Department of France

Calvados (/ˈkælvədɒs/, /-doʊs, ˌkælvəˈdoʊs, ˌkɑːlvəˈ-/; /fr/)is a department in the Normandy region in northwestern France. It takes its name from a cluster of rocks off the Normandy coast. In 2023, it had a population of 709,441.

==History==
Calvados is one of the original 83 departments created during the French Revolution on 4 March 1790, in application of the law of 22 December 1789. It had been part of the former province of Normandy. The name "Orne-Inférieure" was originally proposed, but it was ultimately called Calvados after a group of rocks off its coast.

One popular legend ascribes its etymology to the Salvador, a ship from the Spanish Armada that sank by the rocks near Arromanches-les-Bains in 1588. It is more likely, however, that the name Calvados was derived from calva dorsa, meaning bare backs, in reference to two sparsely vegetated rocks off its shore.

After the allied victory at Waterloo the department was occupied by Prussian troops between June 1815 and November 1818.
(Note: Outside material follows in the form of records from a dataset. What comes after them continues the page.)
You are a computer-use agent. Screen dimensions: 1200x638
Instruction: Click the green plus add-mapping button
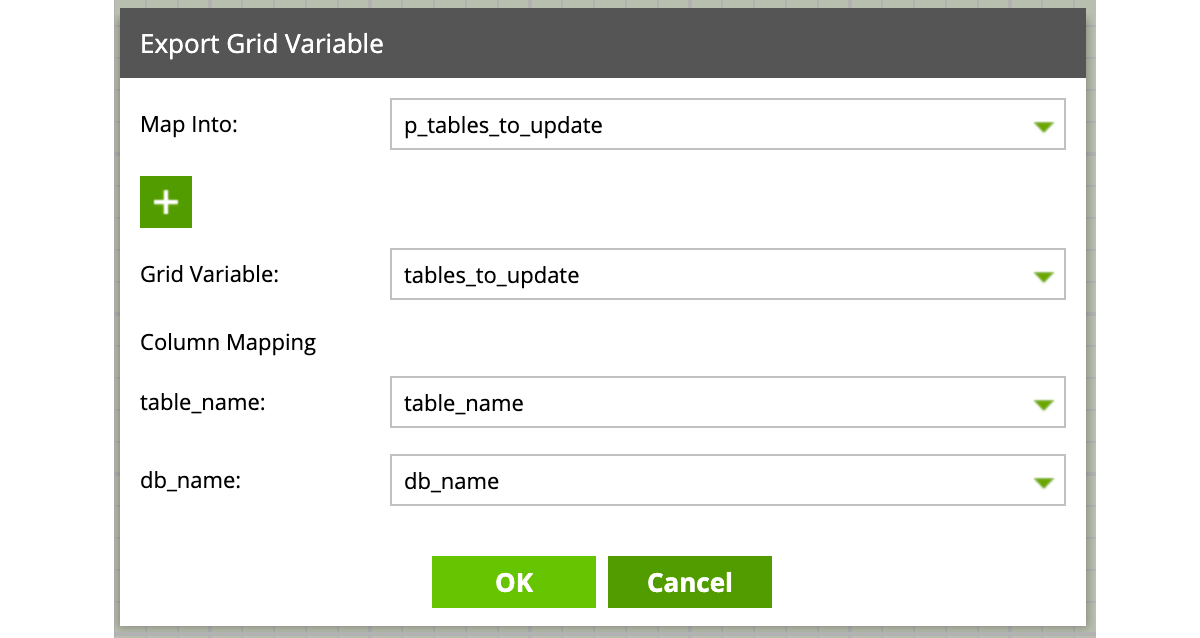(x=166, y=202)
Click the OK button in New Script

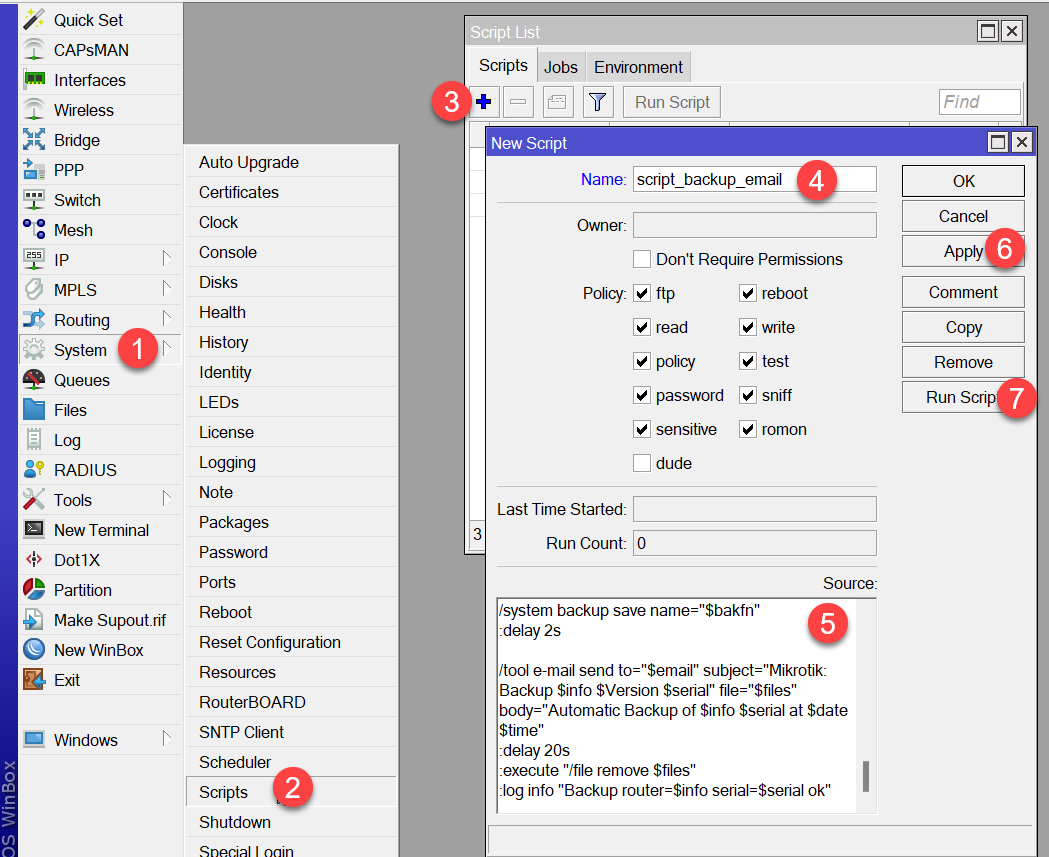(963, 181)
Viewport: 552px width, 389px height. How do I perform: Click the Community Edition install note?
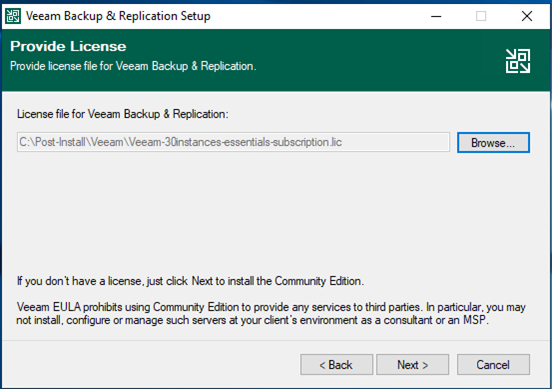coord(190,281)
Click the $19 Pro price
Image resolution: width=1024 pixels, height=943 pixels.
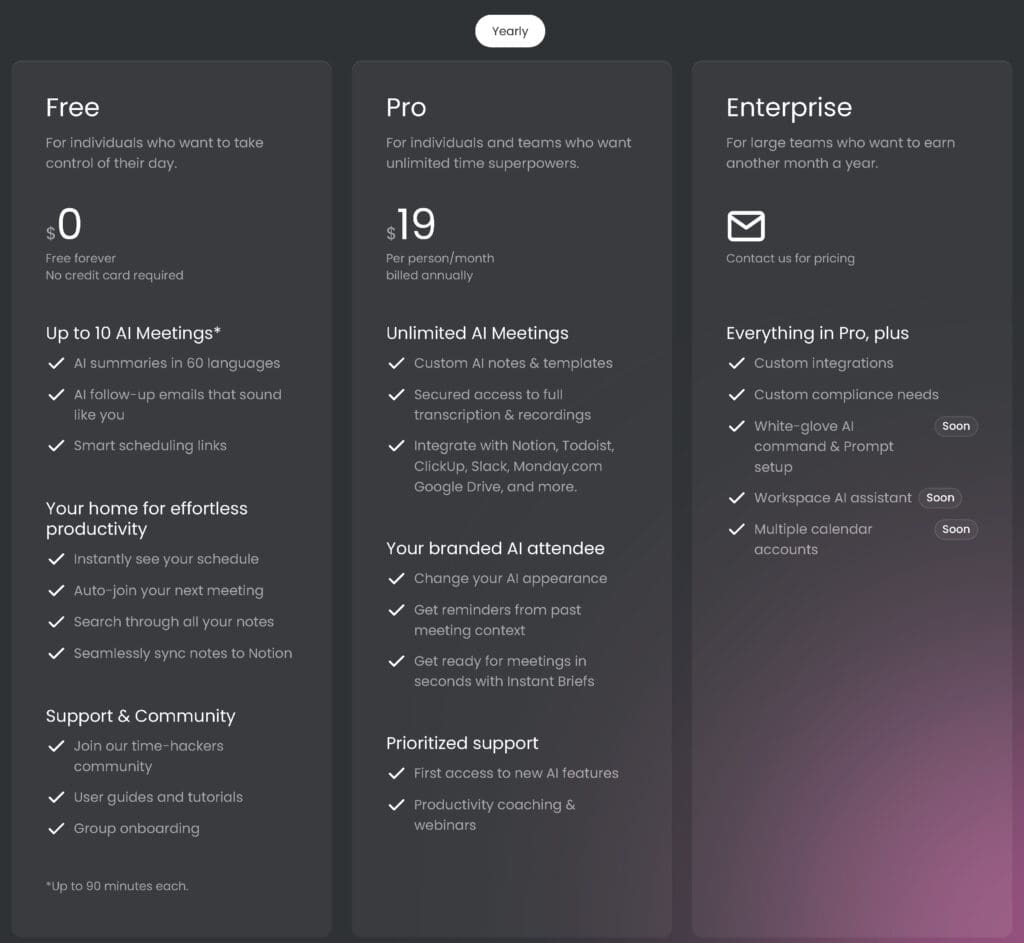coord(414,225)
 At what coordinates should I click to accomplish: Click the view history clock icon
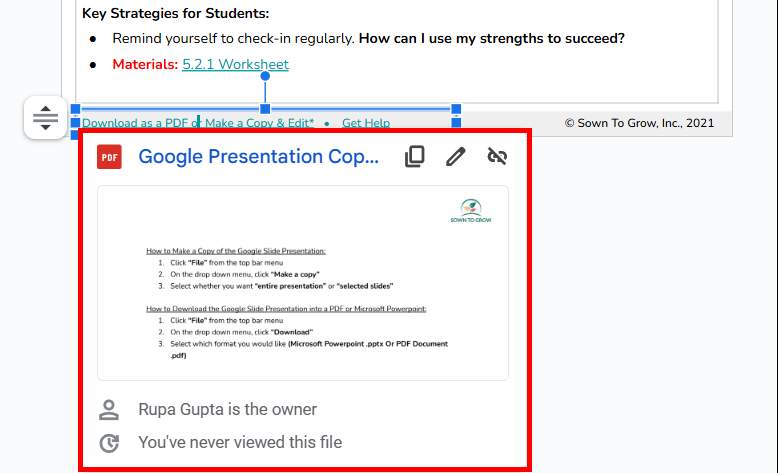109,443
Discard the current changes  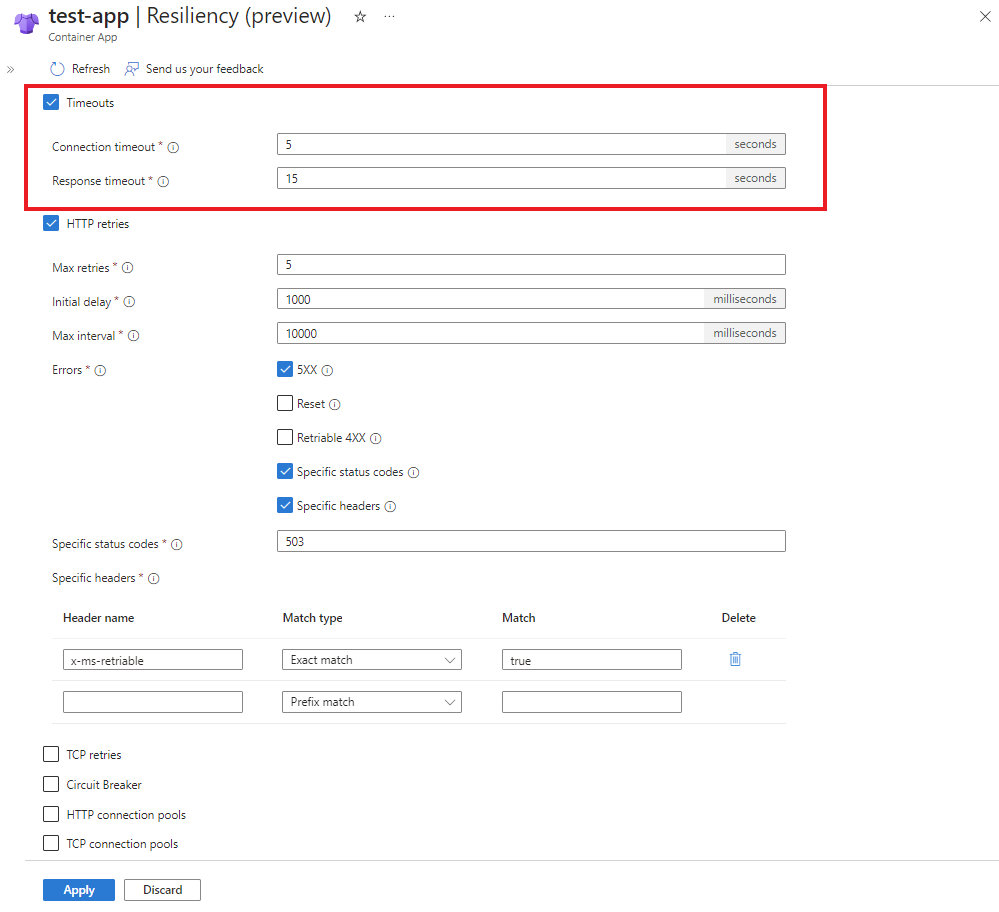click(x=161, y=889)
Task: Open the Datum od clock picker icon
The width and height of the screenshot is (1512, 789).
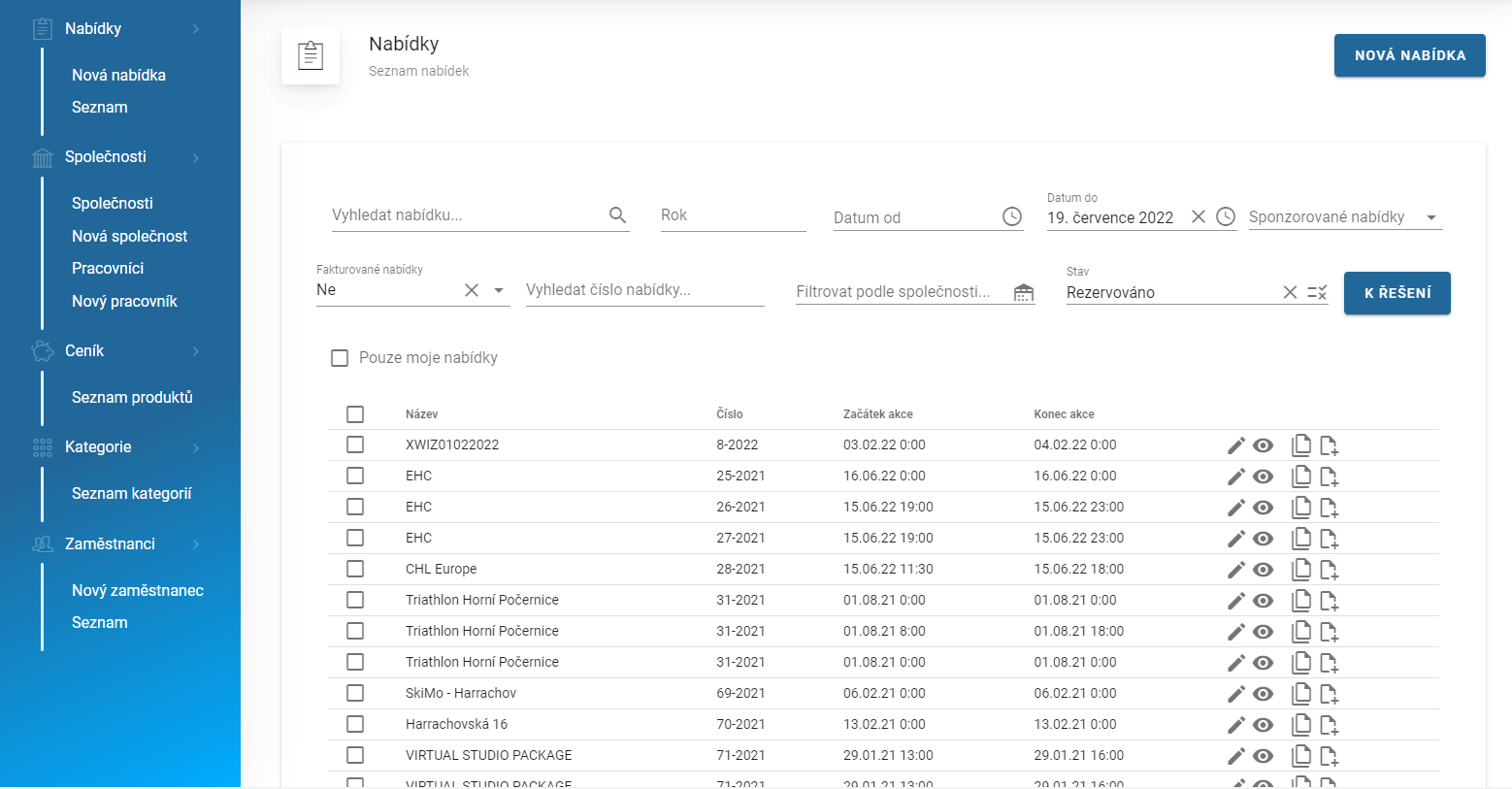Action: click(x=1012, y=217)
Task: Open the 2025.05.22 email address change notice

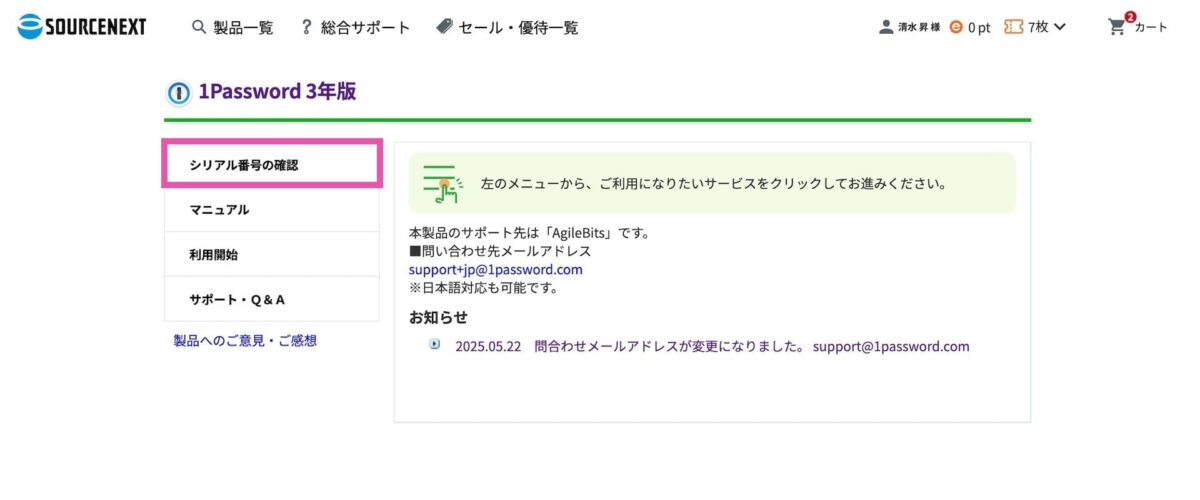Action: [x=712, y=347]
On 6 June 1944, the Allied forces landed on the beaches of the Bay of the Seine in what became known as the Battle of Normandy.

==Geography==
Calvados belongs to the region of Normandy and borders the departments of Seine-Maritime (maritime border), Eure, Orne and Manche. To the north is the Baie de la Seine, part of the English Channel. On the east, the river Seine forms the boundary with Seine-Maritime. Calvados includes the Bessin area, the Pays d'Auge and the area known as the "Suisse normande" ("Norman Switzerland").

The most notable places in Calvados include Deauville and the formerly elegant 19th-century casino resorts along the coast.

==Economy==
Agriculture dominates the economy of Calvados. The area is known for producing butter, cheese, cider, and Calvados, the apple spirit that takes its name from the area.

==Politics==
The President of the Departmental Council is the centrist Jean-Léonce Dupont, the former dominant figure of the right and centre in the department. The Conseil General of Calvados and Devon County Council signed a Twinning Charter in 1971 to develop links with the English county of Devon.

| Party |  | seats |
|---|---|---|
|  | Socialist Party | 18 |
| • | Miscellaneous Right | 18 |
| • | The Republicans | 6 |
|  | Left Radical Party | 3 |
| • | New Centre | 3 |
| • | MoDem | 1 |

=== Presidential elections 2nd round ===

| Election |  | Winning candidate | Party | % | 2nd place candidate | Party | % |
|---|---|---|---|---|---|---|---|
|  | 2022 | Emmanuel Macron | LREM | 60.29 | Marine Le Pen | FN | 39.71 |
|  | 2017 | Emmanuel Macron | LREM | 67.11 | Marine Le Pen | FN | 32.89 |
|  | 2012 | François Hollande | PS | 53.12 | Nicolas Sarkozy | UMP | 46.88 |
|  | 2007 | Nicolas Sarkozy | UMP | 51.20 | Ségolène Royal | PS | 48.80 |
|  | 2002 | Jacques Chirac | RPR | 83.95 | Jean-Marie Le Pen | FN | 16.05 |

===Current National Assembly Representatives===

| Constituency |  | Member | Party |
|---|---|---|---|
|  | Calvados's 1st constituency | Joël Bruneau | DVD |
|  | Calvados's 2nd constituency | Arthur Delaporte | Socialist Party |
|  | Calvados's 3rd constituency | Jérémie Patrier-Leitus | Horizons |
|  | Calvados's 4th constituency | Christophe Blanchet | MoDem |
|  | Calvados's 5th constituency | Bertrand Bouyx | Horizons |
|  | Calvados's 6th constituency | Élisabeth Borne | Renaissance |

==Demography==

The inhabitants of Calvados are called "Calvadosiens" (male) and "Calvadosiennes" (female).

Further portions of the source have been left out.